Threat Actors Use Online Contact Forms to Initiate Attacks
As email filters become more effective at detecting and blocking phishing messages, cybercriminals look for new ways to circumvent them. Some are now using online contact forms to open communications with their targets. Completing a contact form on a company’s website typically generates a response from an employee. Opening a dialog with that employee may provide the bad actor with the opportunity to perpetrate a variety of attacks.
In a more traditional spear-phishing attack, a threat actor impersonating a contractor and attempting to redirect funds to his account fraudulently would first need to identify and obtain the email address of a company employee who has the authority to perform this type of action. To initiate contact, the attacker would need to craft an email to that employee that would make it through the organization’s email filter.
Suppose the company website provides an online contact form for its contractors. In that case, the scammer could complete the form posing as a contractor requesting information about how to redirect pending payments to a new account. The inquiry would be routed to the employee with authority to handle such requests, and that employee would then reach out to the bad actor.
From this point, the attacker could proceed with the attempt to cause funds to be diverted and take no further action. On the other hand, the door could be opened for the bad actor to deliver malware that would infect or provide access to the company’s systems. The malware would almost certainly be detected if attached to an email. Still, it could be successfully delivered using a file sharing service once a dialog had been established with the company employee.
In this scenario, the company representative would most likely request documentation to verify the threat actor’s identity and information. In response, the attacker could then send a malicious file via a file transfer service like TransferNow or WeTransfer. There are no filters to stop the malware from being delivered using this method.
The results
The consequences of these attacks range from the fraudulent dispersal of funds to criminals gaining long-term, persistent access to networks and systems. In some attacks observed in the wild, the targeted company’s critical systems were completely shut down.

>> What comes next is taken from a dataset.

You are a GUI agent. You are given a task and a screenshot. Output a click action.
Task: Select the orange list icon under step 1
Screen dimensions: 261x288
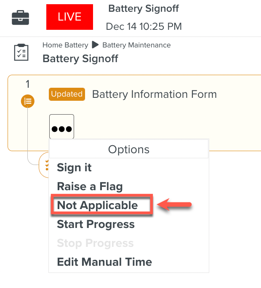pyautogui.click(x=28, y=101)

Threat actors are also using this tactic to infect their targets with BazarLoader, allowing them to deliver ransomware or conduct some other variant of multi-stage attack.
The advantages
In addition to eliminating the difficulties associated with circumventing email filters and identifying the right employees to target, online contact forms make it much easier for criminals to disguise their attacks as reasonable requests of a type that company employees ordinarily receive.
The attacker only needs to make a request that would result in the responding employee asking for more information like copies of documents. This approach facilitates malware delivery via file sharing. The recipient, believing the malware to be a harmless file received in response to their request for information, opens the malicious file.
Avoiding this attack
If your organization utilizes online contact forms, a review of these forms and their usage may be warranted. It might be possible to implement some safeguards that would prevent threat actors from accessing and using them. For example, you could remove the forms from your public site and allow them to be accessed only by those with credentials issued by your organization. Those with access might include verified company contractors and vendors.
Because this is a social engineering attack that bypasses technical controls, training your employees to recognize it will also reduce the likelihood of your organization being hit. An effective training program is ongoing, is continuously evaluated and improved, includes information about emerging and current threats, and engages your employees. If you have not implemented a training program and need assistance, there are quality training providers as a service available to assist.